An intricate example:
struct A {
f1: u8,
f2: u8
}
impl A {
fn sum(&self) -> u8 {
self.f1 + self.f2
}
fn set(&mut self) -> &mut u8 {
&mut self.f1
}
}
struct B {
values: Vec<u8>
}
impl B {
fn sum(&self) -> u8 {
self.values.iter().sum()
}
}
#[derive(EnumAccessor)]
#[accessor(sum():u8)]
#[accessor(set(): &mut u8, (B,C))]
enum E<Get: Fn() -> u8> {
A(A),
B(B),
C{sum: Get}
}
#[test]
fn test_sum() {
let factor = Arc::new(AtomicU8::new(1));
let [mut a, b, c] = [
E::A(A { f1: 10, f2: 22 }),
E::B(B { values: vec![9, 4, 3, 2] }),
{
let factor = factor.clone();
E::C {
sum: move || 21 * factor.load(Ordering::Relaxed),
}
}];
assert_eq!(32, a.sum()); if let Some(value) = a.set() { *value = 0;
}
assert_eq!(22, a.sum());
assert_eq!(18, b.sum());
assert_eq!(21, c.sum());
factor.store(2, Ordering::Relaxed);
assert_eq!(42, c.sum());
}
EnumSequence
Simply derive EnumSequence
, and you get enum_sequence(&self)
which returns a usize
, starting from 0
and incrementing for each variant.
When using enums of enums, creating an accessor to the inner enum's sequence may create a method name ambiguity.

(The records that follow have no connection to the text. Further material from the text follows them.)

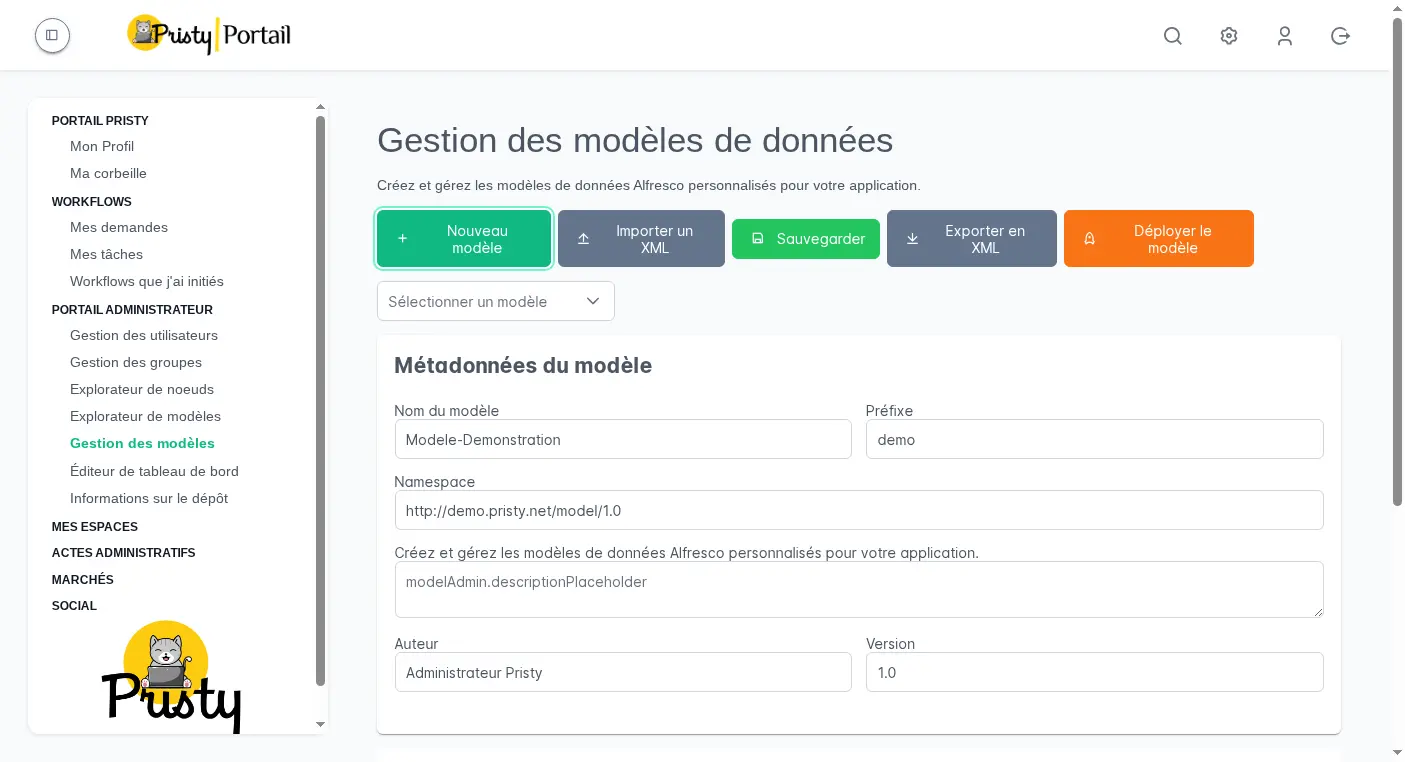Image resolution: width=1405 pixels, height=762 pixels.
Task: Click the plus icon on Nouveau modèle
Action: point(403,238)
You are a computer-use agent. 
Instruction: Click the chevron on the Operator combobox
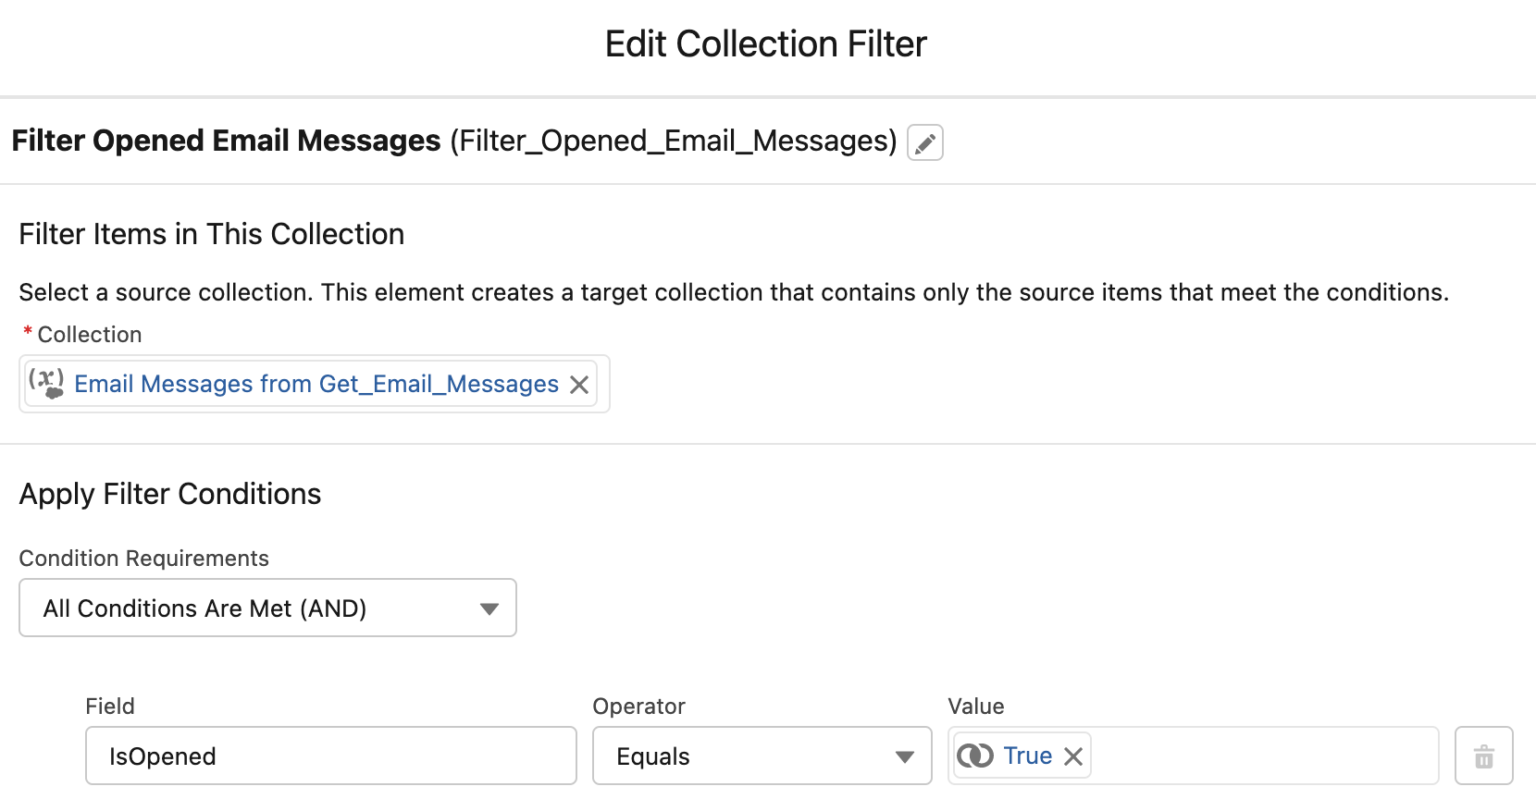coord(903,756)
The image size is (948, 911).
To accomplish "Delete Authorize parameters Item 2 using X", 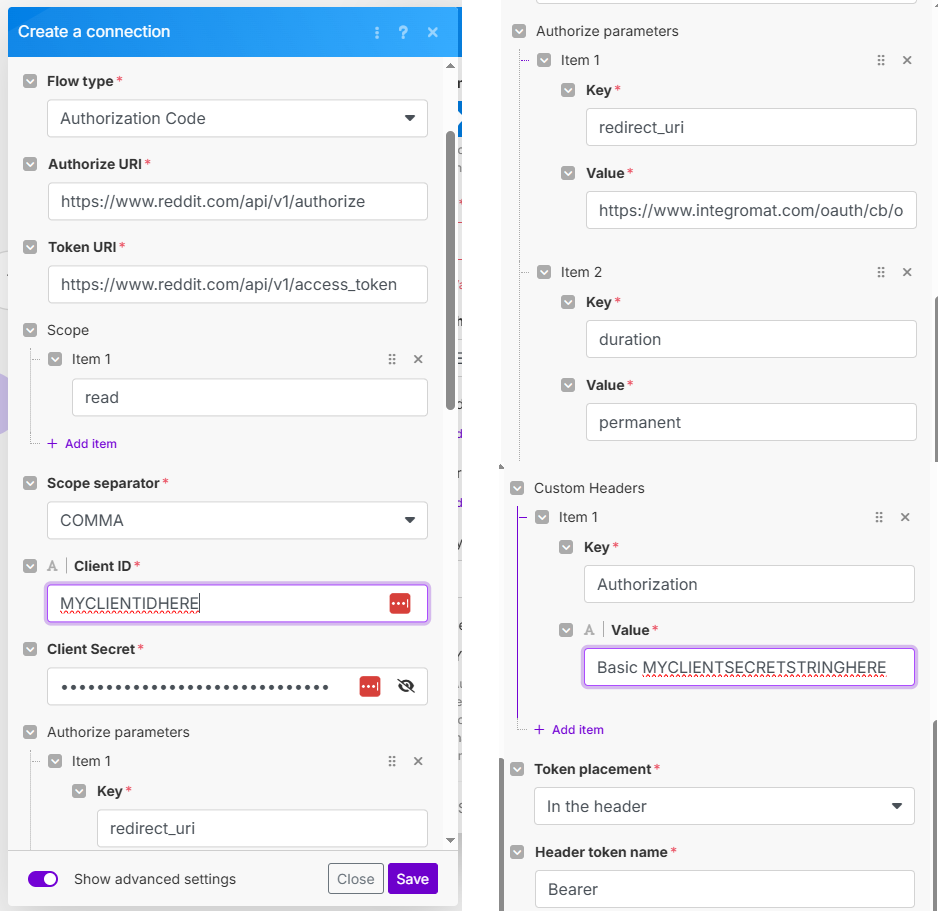I will coord(907,272).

To mitigate this, a custom accessor name can be chosen by using as
, for instance #[accessor(enum_sequence() as inner_sequence: usize)]
Example
#[derive(EnumSequence)]
enum ABC {
A(u8),
B(String),
C{f: String, g: usize}
}
expands to
pub trait ABCEnumSequence {
fn enum_sequence(&self) -> usize;
}
impl ABCEnumSequence for ABC {
fn enum_sequence(&self) -> usize {
match self {
Self::A(..) => 0usize,
Self::B(..) => 1usize,
Self::C { .. } => 2usize,
}
}
}
All together
Imagine the following :
#[derive(EnumSequence, EnumAccessor, SortBy, Debug)]
#[accessor(global_time: usize)]
#[accessor(channel: u8, (CC))]
#[accessor(pitch: u8, (CC,SomethingElse))]
#[sort_by(global_time(), channel(), pitch(), enum_sequence())]
enum Note {
NoteOn(NoteOn),
NoteOff(NoteOff),
CC(CC),
SomethingElse {
global_time: usize,
channel: u8,
}
}
Now I have a Note
enum that will sort by global_time
, channel
, pitch
, and lastly by variant order ( enum_sequence
). Note that None
is always less than Some
.
Conversely, separate structs such as NoteOn
may derive from SortBy
in order to ignore some fields ( ex: velocity
may be a f32
, so we can't directly derive Ord
).
Limitations
- On unnamed variants,
EnumAccessor
only considers the first parameter.
- struct-level
sort_by
attribute always come before field-level attributes.